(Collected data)
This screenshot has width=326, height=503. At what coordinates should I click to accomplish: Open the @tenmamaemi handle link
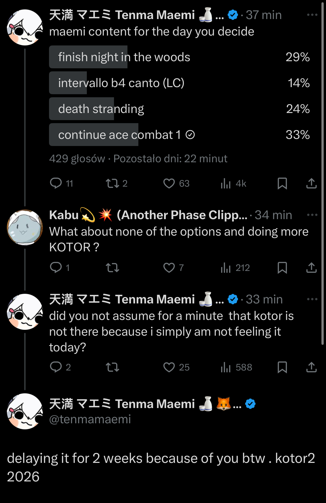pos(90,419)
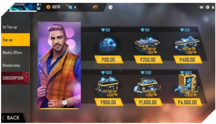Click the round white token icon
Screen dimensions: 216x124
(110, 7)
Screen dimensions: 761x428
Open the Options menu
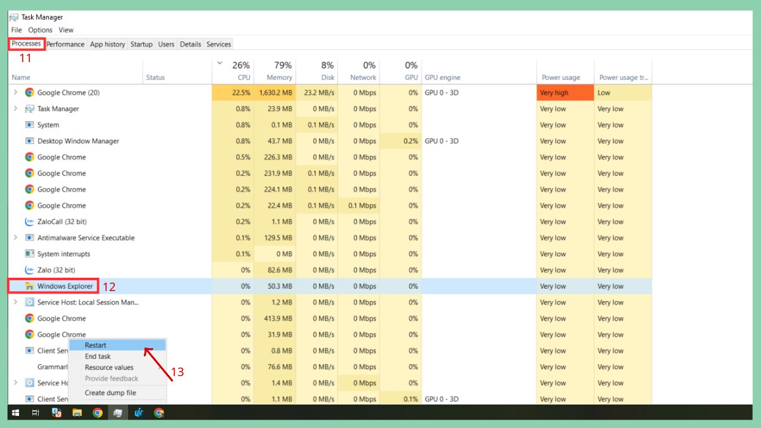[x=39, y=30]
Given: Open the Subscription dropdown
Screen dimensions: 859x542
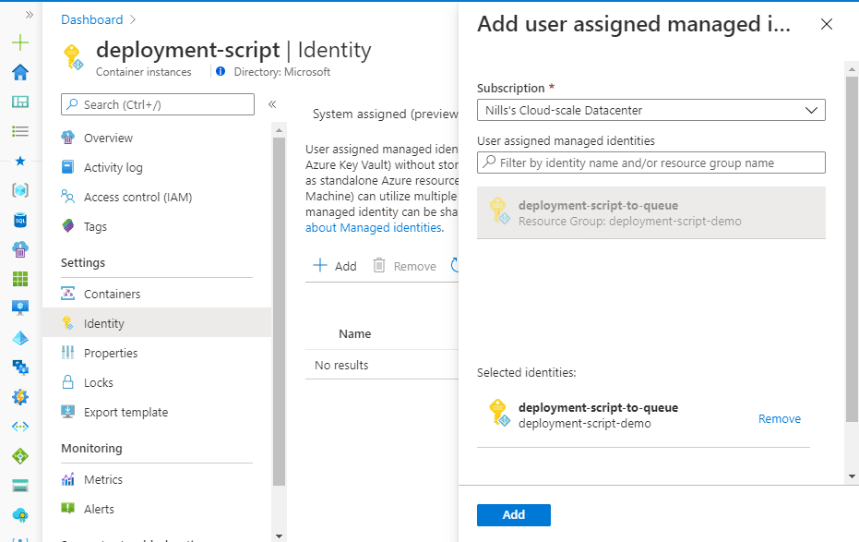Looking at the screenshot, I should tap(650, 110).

* _WHAT IS BEING ASKED_: Repeat word for word the lines beginning at the one with "Given: Open the Subscription dropdown" and ending at the final line of the records above, both included, and no others. Leave the pictures out.

* _TASK SOLUTION_:
Given: Open the Subscription dropdown
Screen dimensions: 859x542
Looking at the screenshot, I should tap(650, 110).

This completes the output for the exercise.